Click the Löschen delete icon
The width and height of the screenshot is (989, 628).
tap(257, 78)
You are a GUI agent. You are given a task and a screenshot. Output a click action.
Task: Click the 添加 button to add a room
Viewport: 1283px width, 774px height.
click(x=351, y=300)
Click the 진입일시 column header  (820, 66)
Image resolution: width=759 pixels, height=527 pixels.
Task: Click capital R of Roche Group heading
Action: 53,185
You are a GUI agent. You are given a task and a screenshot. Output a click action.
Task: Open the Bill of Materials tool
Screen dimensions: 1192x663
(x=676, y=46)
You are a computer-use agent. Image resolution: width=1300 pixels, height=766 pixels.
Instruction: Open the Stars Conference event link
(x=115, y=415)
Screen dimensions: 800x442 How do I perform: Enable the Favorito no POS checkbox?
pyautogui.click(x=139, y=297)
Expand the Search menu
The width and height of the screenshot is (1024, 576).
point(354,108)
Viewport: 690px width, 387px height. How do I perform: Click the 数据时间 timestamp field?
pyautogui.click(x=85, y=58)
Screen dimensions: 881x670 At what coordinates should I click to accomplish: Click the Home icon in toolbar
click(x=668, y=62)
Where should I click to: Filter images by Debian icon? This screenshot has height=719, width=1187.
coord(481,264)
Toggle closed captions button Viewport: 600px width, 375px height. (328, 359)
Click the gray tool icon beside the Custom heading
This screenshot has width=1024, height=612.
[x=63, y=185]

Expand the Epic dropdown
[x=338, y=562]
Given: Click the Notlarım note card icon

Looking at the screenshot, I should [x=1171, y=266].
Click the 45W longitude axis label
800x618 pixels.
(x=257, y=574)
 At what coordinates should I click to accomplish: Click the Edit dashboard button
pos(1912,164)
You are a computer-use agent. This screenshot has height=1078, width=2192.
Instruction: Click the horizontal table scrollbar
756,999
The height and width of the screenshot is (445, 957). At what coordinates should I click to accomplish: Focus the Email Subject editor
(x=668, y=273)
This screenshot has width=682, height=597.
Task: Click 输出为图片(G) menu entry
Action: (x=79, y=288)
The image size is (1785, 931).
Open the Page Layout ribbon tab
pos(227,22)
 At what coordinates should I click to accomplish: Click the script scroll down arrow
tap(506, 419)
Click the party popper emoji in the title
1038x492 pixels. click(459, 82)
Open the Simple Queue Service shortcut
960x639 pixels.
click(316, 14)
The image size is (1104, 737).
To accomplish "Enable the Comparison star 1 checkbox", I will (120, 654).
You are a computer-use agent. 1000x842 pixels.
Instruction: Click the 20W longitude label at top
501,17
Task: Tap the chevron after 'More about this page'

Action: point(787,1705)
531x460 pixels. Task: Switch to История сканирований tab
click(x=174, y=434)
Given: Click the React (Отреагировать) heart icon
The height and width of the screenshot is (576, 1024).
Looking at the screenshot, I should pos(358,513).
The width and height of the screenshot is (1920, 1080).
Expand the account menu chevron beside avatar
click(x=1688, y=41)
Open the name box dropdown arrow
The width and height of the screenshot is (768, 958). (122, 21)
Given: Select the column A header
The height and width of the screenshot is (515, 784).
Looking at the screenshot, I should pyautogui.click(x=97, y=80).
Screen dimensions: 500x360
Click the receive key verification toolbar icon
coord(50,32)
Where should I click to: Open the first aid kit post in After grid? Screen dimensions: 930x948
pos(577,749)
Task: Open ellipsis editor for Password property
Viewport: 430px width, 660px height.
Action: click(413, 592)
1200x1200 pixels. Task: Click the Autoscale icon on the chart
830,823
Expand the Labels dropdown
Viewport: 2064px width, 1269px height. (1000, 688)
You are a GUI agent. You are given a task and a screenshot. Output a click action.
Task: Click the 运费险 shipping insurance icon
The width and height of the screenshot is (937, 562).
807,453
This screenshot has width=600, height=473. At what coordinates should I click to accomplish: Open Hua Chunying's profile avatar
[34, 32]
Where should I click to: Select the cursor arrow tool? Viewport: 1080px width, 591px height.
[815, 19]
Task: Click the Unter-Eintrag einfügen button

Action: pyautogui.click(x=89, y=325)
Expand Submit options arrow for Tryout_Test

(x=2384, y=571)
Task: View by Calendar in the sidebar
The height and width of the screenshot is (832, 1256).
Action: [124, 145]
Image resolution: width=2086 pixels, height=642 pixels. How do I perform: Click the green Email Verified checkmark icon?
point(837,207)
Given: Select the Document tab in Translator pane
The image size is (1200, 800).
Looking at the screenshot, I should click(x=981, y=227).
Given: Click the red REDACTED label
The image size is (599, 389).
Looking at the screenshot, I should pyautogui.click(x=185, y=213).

+++

WORK TASK
Only the lines from the beginning of the entries through the line bearing "Task: Open the Bill of Materials tool" should be returned, each exactly as written.

ANSWER TO THIS TASK
Click the Löschen delete icon
The width and height of the screenshot is (989, 628).
tap(257, 78)
You are a GUI agent. You are given a task and a screenshot. Output a click action.
Task: Click the 添加 button to add a room
Viewport: 1283px width, 774px height.
click(x=351, y=300)
Click the 진입일시 column header  (820, 66)
Image resolution: width=759 pixels, height=527 pixels.
Task: Click capital R of Roche Group heading
Action: 53,185
You are a GUI agent. You are given a task and a screenshot. Output a click action.
Task: Open the Bill of Materials tool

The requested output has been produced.